(Passage provided):
Studio album by Jan St. Werner
- Released: 21 February 2020
- Length: 39:36
- Label: Editions Mego
- Producer: Jan St. Werner

Jan St. Werner chronology
| Glottal Wolpertinger (2019) | Molocular Meditation (2020) | Space Synthesis (2023) |

= Molocular Meditation =

Molocular Meditation is a studio album by German musician Jan St. Werner. It was released on 21 February 2020 through Editions Mego. It received generally favorable reviews from critics.

== Background ==
Jan St. Werner is a German musician and one half of the duo Mouse on Mars along with Andi Toma. Molocular Meditation consists of four tracks: "Molocular Meditation", "Back to Animals", "On the Infinite of Universe and Worlds", and "VS Cancelled". It features vocal contributions from the late Mark E. Smith of the Fall. Werner, Toma, and Smith previously collaborated as Von Südenfed.

The album was released on 21 February 2020 through Editions Mego.

== Critical reception ==

Robert Ham of Pitchfork commented that Smith "sounds hale and inspired, evoking the spirit of William S. Burroughs' recorded work in his delivery and unmistakable drawl." Adam Lehrer of The Quietus wrote, "The music is cryptic, otherworldly, and uncanny." Paul Simpson of AllMusic stated, "While some of Werner's solo efforts, brilliant as they are, can seem cold and challenging, Smith's vocals on the album draw out the levity and excitement for exploring new ideas that might not be apparent otherwise."

Entries from a dataset:

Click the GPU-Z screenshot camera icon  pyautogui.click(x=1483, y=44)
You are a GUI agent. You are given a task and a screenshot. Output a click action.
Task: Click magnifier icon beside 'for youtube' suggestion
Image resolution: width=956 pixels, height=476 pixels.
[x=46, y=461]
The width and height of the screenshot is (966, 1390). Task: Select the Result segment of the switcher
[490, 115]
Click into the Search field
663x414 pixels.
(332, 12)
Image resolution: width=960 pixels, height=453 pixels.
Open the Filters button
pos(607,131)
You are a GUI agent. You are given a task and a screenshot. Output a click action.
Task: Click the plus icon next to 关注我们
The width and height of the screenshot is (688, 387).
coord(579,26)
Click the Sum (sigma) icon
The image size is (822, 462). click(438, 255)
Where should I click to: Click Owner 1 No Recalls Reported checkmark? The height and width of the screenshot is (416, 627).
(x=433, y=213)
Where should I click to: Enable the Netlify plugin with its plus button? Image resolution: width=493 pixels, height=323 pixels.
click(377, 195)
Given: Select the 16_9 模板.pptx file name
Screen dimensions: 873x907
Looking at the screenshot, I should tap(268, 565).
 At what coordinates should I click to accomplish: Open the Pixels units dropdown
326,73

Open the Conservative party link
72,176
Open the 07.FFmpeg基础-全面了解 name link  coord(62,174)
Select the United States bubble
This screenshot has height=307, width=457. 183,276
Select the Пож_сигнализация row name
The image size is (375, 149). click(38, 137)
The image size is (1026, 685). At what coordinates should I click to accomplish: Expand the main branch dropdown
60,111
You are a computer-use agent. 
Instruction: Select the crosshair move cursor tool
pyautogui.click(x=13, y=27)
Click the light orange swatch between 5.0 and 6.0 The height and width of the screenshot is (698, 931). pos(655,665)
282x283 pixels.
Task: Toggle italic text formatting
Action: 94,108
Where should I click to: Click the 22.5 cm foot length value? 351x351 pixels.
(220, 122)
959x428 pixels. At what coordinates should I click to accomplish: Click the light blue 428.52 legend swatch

(Exercise brief): According to the album article, which late vocalist from the Fall contributes to Molocular Meditation?

(Exercise output): Mark E. Smith.